勝俣 先進医療のうち、効果が証明されて保険適用になっているのは10%より上か下か、どっちだと思います?
――10%より上だと思いたいです。
勝俣 6%なんですよ(注2)。毎年、100種類くらいの先進医療が指定されていますけど、1999年から2016年までの間で効果が証明されて承認され、保険適用になった治療法は109種類だけです(図表4)。「先進医療」といっても、最先端で良い治療とは限りません。先進医療はまだ承認されていないけど、将来承認されて保険適応になりそうだと期待できる医療を厚労省が特別に指定している医療なのです。そういった意味でも、先進医療は研究的な医療であることを知っておいてほしいと思います。
がんの「予防」と「治療」はまったく関係ない
――がんの標準治療に選ばれるのは、それだけ難しいんですね。では最後、6つ目のトンデモ医療の見分け方です。「『がん予防に効果があるからがん治療にも効く』わけではない」について。これ、ちょっとわかりにくいのですが、本で紹介されている「がんになるリスクを下げる5つの食品」は、がんの治療には効果がないということでしょうか?

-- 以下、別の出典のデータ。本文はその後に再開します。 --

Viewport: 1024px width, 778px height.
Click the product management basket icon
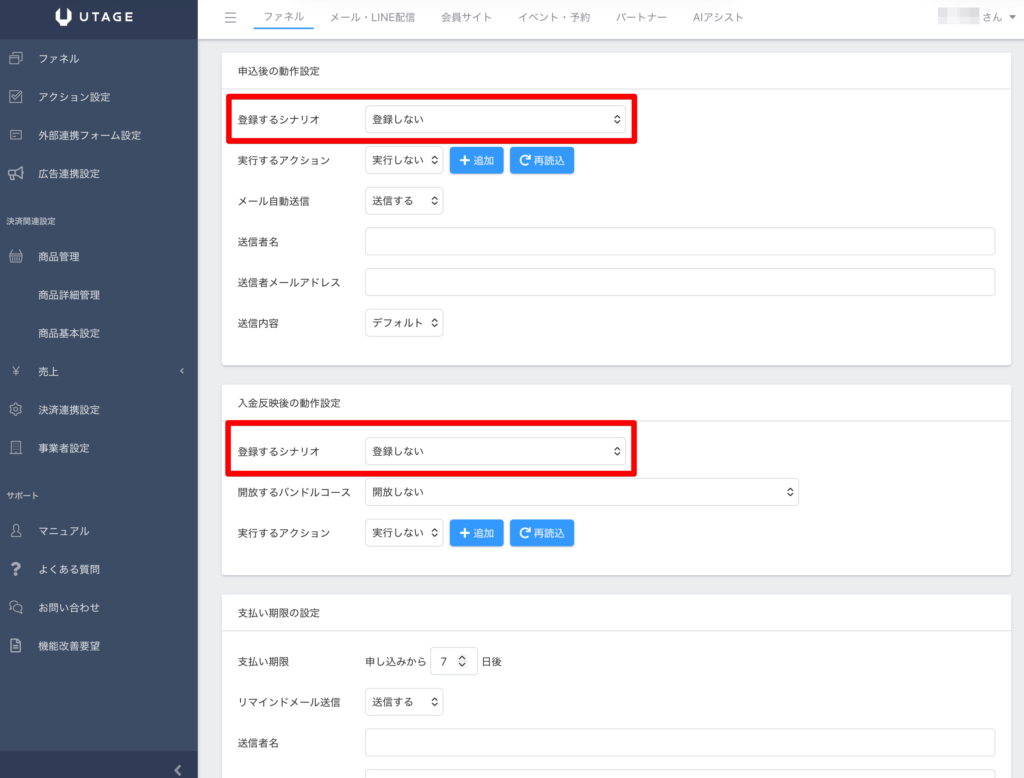click(x=15, y=257)
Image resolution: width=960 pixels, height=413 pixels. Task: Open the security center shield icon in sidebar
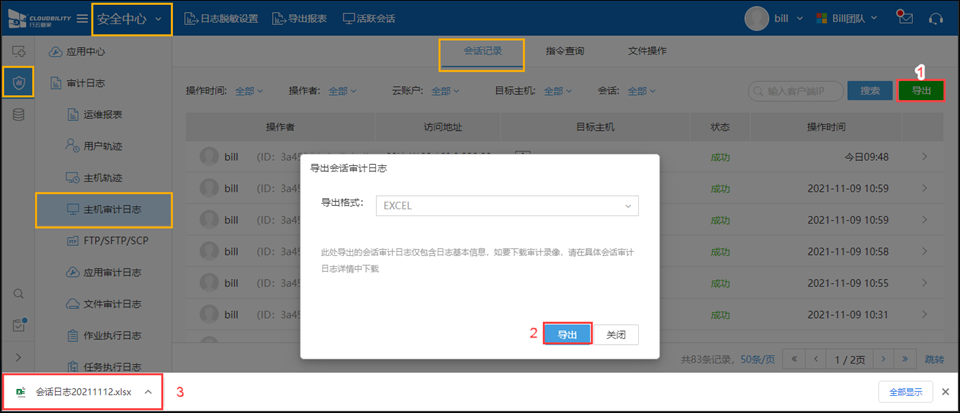tap(18, 81)
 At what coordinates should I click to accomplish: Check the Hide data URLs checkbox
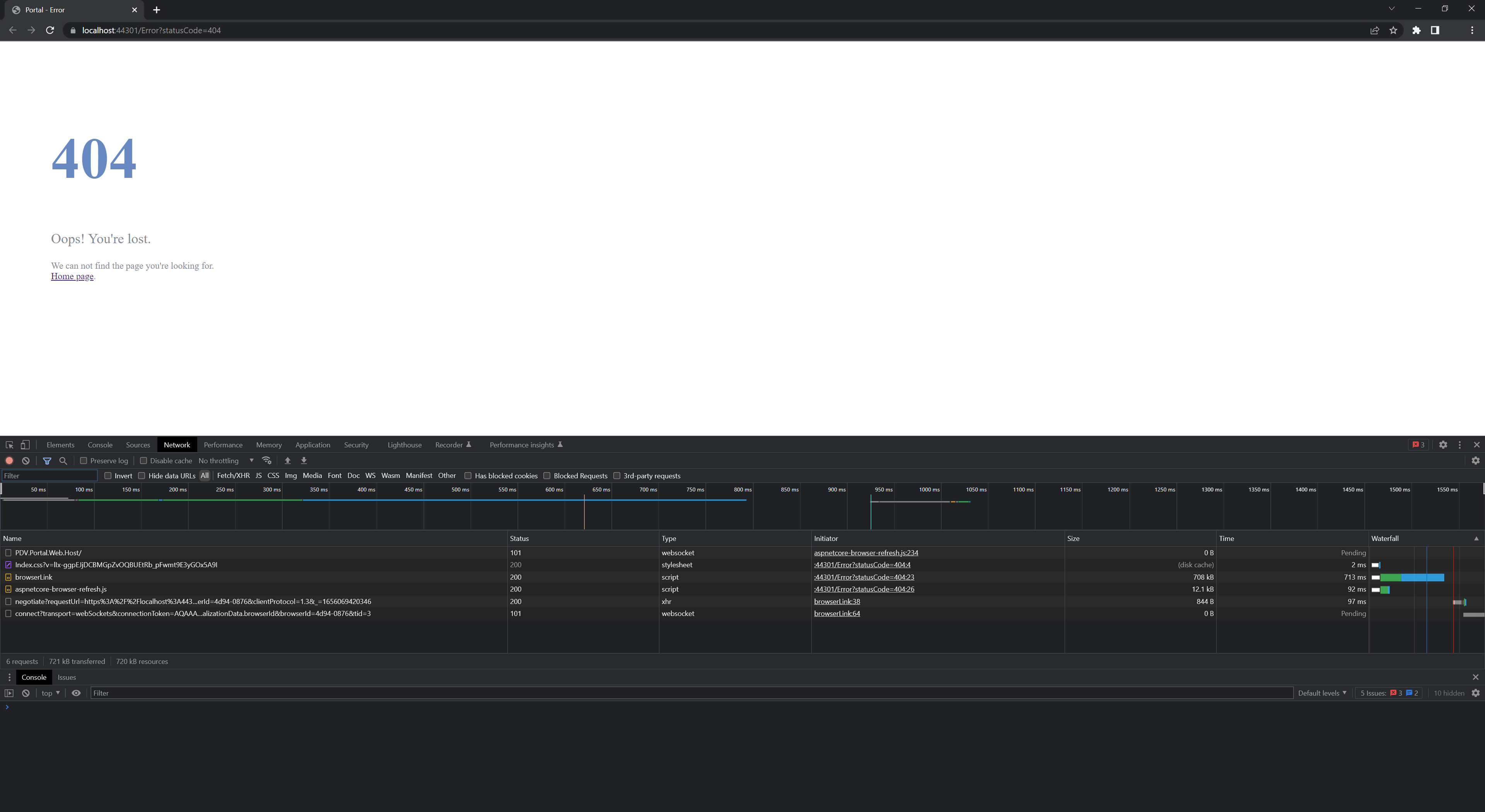(x=141, y=476)
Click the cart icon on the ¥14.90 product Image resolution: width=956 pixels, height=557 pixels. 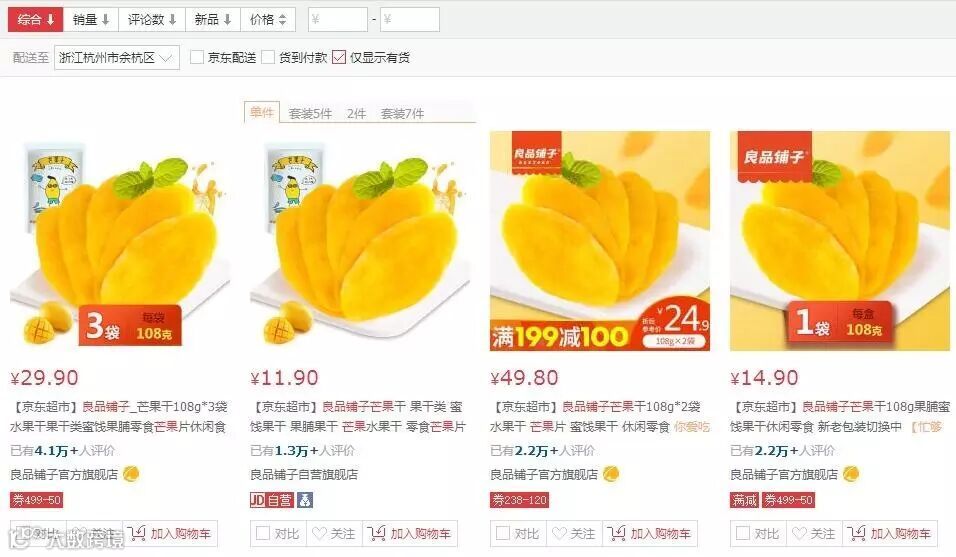click(856, 533)
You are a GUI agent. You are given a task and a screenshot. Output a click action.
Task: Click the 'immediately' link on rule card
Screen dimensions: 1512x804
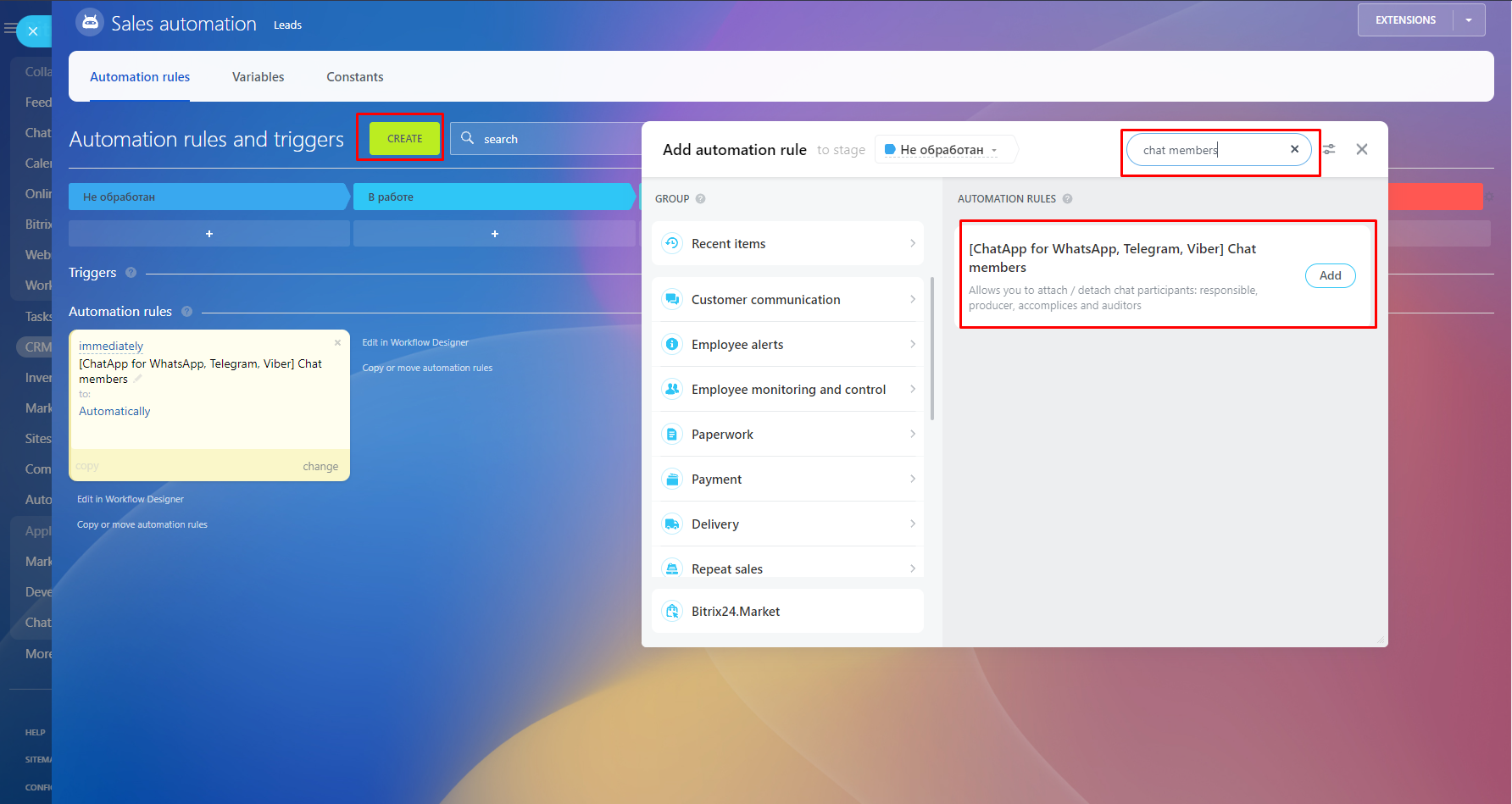111,346
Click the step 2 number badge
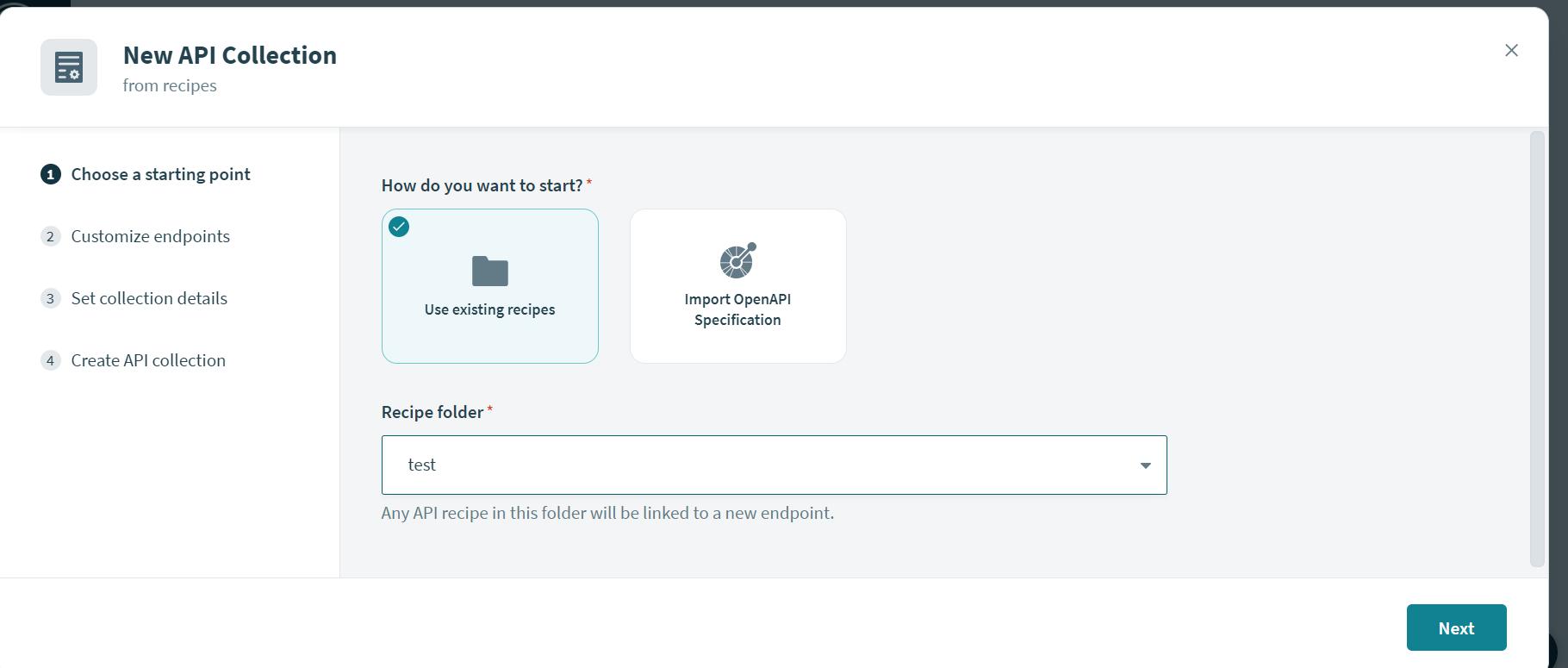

勝俣 がんに関して言えば、予防と治療は別なんです。がん予防に効果があるからといって、すでにがんになった人に対して治療効果があるわけではありません。でもこのことは、一般の人にはわかりにくいんですよね。多くの病気は、予防と治療が同じですから。
たとえば、糖尿病は糖質を控えて予防しますが、糖尿病の治療も糖質制限です。生活習慣病といわれる多くの病気は、予防と治療が同じなのです。でも、がんの原因として、生活習慣が関係するのは約3割、そのほとんどはタバコが原因です。
食生活が原因となるのは、1割に満ちません。ストレスについては、否定的なデータや肯定的なデータもあり、まだがんの原因としては、明確なエビデンスはありません。その程度のエビデンスなのに、食生活やストレスでがんになると思っている人が多すぎるんです。がんの原因で最も多いものは、偶発的要因(遺伝子の突然変異)で、約6割くらいとされています(注3)。親から子に遺伝するという、遺伝的要因が約1割です。
――すみません。私は今までずっとそう思い込んでいました。
勝俣 そういう人は、がんになったあとも、食べ物でがんを治そうと思い込みがちです。でも一度がんになってしまったら、がん細胞というのは、遺伝子が壊れてしまった強力な細胞になっているので、簡単に食事で治すことができるようなものではなくなります。本の中にも、糖質制限やマクロビオテックをはじめとした「がんに効く」と言われている22の食事法について、イギリスの研究者たちが調べた結果を載せていますが、ほとんど治療効果がないことが結論づけられています(注4)。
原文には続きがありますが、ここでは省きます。